Here wrapt in the arms of quiet let me lie
Quiet companion of Obscurity.
This version is transposed to D minor from the original C minor. My inspiration for placing this first on the disk comes from the typical practice in recitals where the earliest music is sometimes played first. Later on on the disk there is no adhering to this idea, but I thought it a good starting point. Also since the meaning of the song is so bleak, the experience can only get lighter as the cd progresses, right?
Pure Imagination (Anthony Newley, Leslie Bricusse)
A wistful little song from “Willy Wonka and the Chocolate Factory”. This version is revised and expanded from the version I posted on YouTube several years back. I’ve tried to correct some harmonies, flesh out some chords and I added a bit of the introductory and bridging material as well.
Out of My Dreams (Richard Rodgers, Oscar Hammerstein II)
When I finally saw the film version of “Oklahoma!” for the first time recently, I went back and watched the scene that featured this song about 40 times through. Something about these chords kept pulling me back to make sure I’d really heard what I thought I’d heard. Bewitching music.
Melodia Sentimental (Heitor Villa-Lobos)
I made this version of Villa-Lobos’ beautiful song, originally included in his secular oratorio “Floresta da Amazonas”, from listening to a recording called “Teca Calazans sings Villa-Lobos”. If I had to choose 10 “desert-island disks”, that would be a strong contender for inclusion. Not only for the sheer richness of the material and her haunting voice, but also for the perfect balance she finds between the popular music approach and the essentially classical music material she’s working with.
In my arrangement, there are also nods to the lovely versions of João Bosco and Zizi Possi.
When I'm 64 (Lennon/McCartney)
“Sgt. Pepper’s Lonely Hearts Club Band” certainly needs no introduction. However, something I didn’t know about this song until quite recently is that it was largely already written by a teenage Paul McCartney well before meeting John and founding the, um, what was the name of that group they were in?
A Felicidade (Antonio Carlos Jobim, Vinicius de Moraes)

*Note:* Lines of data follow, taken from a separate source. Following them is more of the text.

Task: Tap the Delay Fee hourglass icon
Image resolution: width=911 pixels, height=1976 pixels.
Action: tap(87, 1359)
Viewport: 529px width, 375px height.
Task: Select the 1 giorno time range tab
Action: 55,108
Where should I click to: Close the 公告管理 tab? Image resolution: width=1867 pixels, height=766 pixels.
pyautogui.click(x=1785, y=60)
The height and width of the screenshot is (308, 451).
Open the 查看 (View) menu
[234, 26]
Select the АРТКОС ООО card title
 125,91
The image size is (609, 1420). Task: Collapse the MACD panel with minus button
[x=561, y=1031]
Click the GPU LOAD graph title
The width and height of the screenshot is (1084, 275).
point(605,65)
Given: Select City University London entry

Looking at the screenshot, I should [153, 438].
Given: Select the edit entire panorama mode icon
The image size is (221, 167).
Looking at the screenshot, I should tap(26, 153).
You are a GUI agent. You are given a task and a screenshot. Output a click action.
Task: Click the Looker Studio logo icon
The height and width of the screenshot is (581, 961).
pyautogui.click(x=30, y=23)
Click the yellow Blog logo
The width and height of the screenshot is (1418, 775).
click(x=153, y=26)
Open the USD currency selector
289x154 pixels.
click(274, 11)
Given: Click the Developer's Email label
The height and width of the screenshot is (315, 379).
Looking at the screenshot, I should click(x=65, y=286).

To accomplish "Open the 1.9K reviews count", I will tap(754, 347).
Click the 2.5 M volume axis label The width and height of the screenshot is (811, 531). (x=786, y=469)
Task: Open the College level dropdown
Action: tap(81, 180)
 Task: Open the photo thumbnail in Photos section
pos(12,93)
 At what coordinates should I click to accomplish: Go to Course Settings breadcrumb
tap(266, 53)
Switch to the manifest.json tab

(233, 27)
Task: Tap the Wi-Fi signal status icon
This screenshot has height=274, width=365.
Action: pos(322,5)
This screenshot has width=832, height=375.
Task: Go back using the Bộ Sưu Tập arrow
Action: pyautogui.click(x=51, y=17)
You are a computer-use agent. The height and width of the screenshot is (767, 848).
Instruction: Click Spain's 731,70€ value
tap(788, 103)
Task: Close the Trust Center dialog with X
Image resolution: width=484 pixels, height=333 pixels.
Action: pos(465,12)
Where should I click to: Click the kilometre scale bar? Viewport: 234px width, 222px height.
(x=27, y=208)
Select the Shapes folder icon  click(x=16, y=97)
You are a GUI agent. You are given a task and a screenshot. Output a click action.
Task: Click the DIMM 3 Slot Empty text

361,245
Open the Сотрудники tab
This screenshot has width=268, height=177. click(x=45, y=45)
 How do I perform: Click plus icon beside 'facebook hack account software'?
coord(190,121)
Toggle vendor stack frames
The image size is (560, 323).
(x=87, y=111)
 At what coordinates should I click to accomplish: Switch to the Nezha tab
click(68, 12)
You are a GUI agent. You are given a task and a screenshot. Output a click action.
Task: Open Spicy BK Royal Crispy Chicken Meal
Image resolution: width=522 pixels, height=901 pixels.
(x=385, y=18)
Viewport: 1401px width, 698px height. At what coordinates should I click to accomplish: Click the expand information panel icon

A song included in the soundtrack to Marcel Camus’ 1959 film “Orfeu Negro” (Black Orpheus) and one of the first written by the team of song writers who would go on to pen so many of the classic, best-known bossa novas. “A Felicidade” (which translates to “Happiness”) is actually
a song that’s more about the despair of every day life in the slums of Rio being alleviated just once a year by the illusion of Carnaval. Maybe it’s wise to consider we all have such illusions, no? The refrain of the song says “Tristeza não tem fim, Felicidade sim” (Sadness has no end, but happiness does).
Clube da Esquina #2 (Lô Borges, Márcio Borges, Milton Nascimento)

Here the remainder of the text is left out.